▸ **REQUIREMENT**
The line containing "Click the Target" marks the end: restate word for word every line from the first line of the entries below through that one.

---*---

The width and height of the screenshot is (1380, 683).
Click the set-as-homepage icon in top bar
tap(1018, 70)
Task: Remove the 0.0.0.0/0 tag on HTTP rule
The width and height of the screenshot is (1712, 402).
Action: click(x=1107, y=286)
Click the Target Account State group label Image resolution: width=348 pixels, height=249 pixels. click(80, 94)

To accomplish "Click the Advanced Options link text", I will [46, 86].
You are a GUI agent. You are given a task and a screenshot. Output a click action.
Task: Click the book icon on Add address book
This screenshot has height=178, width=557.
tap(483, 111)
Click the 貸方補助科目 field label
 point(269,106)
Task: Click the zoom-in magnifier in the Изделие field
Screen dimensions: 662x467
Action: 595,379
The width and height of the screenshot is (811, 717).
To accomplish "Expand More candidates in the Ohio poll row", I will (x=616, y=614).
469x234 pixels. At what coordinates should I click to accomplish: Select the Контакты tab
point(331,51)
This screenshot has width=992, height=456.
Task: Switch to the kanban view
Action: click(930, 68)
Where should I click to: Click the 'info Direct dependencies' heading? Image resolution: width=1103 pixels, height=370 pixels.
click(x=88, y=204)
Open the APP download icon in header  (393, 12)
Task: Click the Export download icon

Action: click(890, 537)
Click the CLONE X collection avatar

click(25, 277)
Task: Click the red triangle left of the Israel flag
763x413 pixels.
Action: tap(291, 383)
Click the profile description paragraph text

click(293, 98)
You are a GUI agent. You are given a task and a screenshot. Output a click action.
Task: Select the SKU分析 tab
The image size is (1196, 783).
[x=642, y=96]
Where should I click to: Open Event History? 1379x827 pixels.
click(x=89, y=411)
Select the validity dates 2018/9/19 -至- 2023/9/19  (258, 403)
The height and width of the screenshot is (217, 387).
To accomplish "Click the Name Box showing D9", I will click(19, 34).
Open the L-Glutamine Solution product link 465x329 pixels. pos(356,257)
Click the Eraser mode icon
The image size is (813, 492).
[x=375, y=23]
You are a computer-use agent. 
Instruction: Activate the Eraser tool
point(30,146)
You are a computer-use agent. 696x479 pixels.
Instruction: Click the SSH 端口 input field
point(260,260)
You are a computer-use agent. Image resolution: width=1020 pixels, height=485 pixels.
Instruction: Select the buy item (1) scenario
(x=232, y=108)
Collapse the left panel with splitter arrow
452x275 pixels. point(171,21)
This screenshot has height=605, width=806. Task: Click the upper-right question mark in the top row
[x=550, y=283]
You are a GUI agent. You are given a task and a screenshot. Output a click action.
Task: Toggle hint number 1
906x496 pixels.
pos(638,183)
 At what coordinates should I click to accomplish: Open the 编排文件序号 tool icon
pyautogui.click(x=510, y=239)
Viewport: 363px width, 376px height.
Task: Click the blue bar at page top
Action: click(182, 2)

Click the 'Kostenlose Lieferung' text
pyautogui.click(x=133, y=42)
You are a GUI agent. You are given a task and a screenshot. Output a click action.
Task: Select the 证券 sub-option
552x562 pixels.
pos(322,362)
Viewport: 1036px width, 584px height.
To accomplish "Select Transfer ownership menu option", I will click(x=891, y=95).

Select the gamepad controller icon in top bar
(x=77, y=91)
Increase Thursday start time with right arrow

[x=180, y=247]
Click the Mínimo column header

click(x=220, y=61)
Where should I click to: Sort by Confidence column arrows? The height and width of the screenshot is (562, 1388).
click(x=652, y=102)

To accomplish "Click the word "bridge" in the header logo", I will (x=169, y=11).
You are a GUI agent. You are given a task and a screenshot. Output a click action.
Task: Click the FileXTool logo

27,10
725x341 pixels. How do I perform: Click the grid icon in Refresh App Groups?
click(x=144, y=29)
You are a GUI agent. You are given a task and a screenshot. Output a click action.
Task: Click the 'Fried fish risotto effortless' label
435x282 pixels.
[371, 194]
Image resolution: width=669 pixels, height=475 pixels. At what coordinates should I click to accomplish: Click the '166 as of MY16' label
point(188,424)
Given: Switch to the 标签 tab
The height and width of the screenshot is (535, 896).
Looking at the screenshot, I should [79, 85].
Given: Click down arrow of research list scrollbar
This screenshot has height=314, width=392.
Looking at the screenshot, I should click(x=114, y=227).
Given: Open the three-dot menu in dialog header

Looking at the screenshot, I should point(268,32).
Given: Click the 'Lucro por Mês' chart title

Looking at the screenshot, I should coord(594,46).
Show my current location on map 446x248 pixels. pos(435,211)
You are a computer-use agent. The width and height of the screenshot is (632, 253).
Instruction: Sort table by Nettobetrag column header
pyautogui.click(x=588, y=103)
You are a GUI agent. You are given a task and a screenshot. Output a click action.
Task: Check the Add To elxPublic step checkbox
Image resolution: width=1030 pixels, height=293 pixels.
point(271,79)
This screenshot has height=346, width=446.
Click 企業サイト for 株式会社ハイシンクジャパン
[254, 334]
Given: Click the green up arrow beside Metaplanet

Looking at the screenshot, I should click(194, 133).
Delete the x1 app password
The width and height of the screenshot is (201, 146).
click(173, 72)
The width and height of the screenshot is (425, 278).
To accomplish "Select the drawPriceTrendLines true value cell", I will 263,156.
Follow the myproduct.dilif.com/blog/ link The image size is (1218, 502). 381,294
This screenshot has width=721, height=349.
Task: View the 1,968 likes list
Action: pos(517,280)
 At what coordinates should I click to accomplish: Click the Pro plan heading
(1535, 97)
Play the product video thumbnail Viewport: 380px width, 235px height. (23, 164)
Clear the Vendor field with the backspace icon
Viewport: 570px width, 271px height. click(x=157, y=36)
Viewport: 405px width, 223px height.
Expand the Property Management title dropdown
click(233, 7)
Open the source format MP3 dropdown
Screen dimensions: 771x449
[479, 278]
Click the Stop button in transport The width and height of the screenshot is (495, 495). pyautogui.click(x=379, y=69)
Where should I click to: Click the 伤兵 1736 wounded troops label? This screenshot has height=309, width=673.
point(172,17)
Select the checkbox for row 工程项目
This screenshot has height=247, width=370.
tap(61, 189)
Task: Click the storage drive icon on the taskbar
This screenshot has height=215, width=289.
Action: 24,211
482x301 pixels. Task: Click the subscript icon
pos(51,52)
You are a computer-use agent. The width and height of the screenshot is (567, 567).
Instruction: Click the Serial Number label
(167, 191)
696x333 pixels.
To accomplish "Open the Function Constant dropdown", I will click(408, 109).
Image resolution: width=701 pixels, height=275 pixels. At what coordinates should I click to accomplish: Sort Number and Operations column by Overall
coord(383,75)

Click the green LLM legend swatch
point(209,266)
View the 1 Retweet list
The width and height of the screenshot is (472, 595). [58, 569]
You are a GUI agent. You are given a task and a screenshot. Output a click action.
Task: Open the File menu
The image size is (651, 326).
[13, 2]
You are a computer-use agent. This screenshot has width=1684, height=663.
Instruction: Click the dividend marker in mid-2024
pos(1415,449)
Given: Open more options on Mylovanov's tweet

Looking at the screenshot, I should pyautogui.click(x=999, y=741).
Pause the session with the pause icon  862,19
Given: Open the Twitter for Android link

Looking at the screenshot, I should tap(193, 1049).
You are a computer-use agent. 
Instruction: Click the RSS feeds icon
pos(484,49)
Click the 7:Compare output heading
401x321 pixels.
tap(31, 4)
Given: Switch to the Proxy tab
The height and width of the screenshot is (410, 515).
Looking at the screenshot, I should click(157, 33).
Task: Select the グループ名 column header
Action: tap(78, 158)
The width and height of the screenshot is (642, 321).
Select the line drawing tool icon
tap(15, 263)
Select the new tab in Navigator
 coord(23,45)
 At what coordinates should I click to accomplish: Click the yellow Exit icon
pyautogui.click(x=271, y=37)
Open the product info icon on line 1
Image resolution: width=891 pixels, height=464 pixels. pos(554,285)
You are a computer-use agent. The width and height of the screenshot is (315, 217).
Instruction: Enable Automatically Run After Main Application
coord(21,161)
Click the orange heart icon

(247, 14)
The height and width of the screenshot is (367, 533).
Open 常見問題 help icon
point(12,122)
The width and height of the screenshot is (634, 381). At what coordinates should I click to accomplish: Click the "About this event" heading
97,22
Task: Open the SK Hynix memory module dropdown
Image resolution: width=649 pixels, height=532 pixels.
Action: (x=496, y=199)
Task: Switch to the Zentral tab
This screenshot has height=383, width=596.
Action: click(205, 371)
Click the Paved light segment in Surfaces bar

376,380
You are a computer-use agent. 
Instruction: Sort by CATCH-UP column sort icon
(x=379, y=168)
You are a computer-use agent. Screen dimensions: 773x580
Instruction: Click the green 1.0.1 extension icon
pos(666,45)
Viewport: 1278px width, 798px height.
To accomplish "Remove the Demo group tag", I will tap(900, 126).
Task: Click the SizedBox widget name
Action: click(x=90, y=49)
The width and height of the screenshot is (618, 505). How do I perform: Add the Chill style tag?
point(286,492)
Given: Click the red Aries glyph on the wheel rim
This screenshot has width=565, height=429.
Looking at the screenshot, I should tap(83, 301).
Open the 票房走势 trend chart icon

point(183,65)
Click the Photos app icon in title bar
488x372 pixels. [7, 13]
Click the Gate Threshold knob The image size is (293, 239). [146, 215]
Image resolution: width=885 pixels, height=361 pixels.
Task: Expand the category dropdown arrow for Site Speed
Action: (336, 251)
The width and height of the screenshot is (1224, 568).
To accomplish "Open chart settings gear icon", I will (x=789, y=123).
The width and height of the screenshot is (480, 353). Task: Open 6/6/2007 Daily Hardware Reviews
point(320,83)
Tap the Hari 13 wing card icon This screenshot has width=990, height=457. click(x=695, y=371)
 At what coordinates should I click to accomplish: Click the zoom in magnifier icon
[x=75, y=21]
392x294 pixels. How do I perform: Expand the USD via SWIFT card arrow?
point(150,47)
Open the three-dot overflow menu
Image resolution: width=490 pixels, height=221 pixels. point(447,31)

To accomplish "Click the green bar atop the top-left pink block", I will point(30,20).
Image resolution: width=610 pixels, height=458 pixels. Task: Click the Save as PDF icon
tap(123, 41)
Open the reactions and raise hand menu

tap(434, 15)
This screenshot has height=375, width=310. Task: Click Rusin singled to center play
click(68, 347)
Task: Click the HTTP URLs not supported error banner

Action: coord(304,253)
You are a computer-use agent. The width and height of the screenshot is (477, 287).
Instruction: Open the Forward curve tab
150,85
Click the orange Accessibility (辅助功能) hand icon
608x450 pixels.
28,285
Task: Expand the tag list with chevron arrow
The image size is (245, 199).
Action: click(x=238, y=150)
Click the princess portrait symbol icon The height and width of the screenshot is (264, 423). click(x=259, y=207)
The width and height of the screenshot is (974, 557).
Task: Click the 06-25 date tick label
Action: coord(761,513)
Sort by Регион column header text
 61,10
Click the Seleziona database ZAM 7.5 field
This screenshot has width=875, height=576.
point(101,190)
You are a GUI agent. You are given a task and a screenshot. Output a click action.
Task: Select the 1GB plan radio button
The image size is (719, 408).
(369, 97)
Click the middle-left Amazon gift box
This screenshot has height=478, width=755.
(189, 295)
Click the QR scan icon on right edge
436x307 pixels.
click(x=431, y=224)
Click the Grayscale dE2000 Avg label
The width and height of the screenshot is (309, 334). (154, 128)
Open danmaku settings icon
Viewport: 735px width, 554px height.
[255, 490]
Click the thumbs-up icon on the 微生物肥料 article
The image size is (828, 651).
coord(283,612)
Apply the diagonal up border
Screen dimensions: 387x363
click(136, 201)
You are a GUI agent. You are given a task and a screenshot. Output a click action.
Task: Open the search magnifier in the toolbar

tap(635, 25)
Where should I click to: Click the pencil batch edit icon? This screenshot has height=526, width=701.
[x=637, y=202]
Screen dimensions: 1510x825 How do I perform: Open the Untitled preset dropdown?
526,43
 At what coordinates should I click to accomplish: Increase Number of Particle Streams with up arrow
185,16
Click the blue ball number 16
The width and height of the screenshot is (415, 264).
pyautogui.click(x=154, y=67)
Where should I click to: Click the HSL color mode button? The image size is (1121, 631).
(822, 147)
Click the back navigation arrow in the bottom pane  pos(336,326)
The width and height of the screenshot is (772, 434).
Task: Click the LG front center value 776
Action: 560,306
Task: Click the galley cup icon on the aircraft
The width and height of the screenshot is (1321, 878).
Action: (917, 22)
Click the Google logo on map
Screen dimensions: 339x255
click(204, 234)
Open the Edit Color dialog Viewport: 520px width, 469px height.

---*---

▸ **WRITTEN RESPONSE**
The width and height of the screenshot is (1380, 683).
Click the set-as-homepage icon in top bar
tap(1018, 70)
Task: Remove the 0.0.0.0/0 tag on HTTP rule
The width and height of the screenshot is (1712, 402).
Action: click(x=1107, y=286)
Click the Target Account State group label Image resolution: width=348 pixels, height=249 pixels. click(80, 94)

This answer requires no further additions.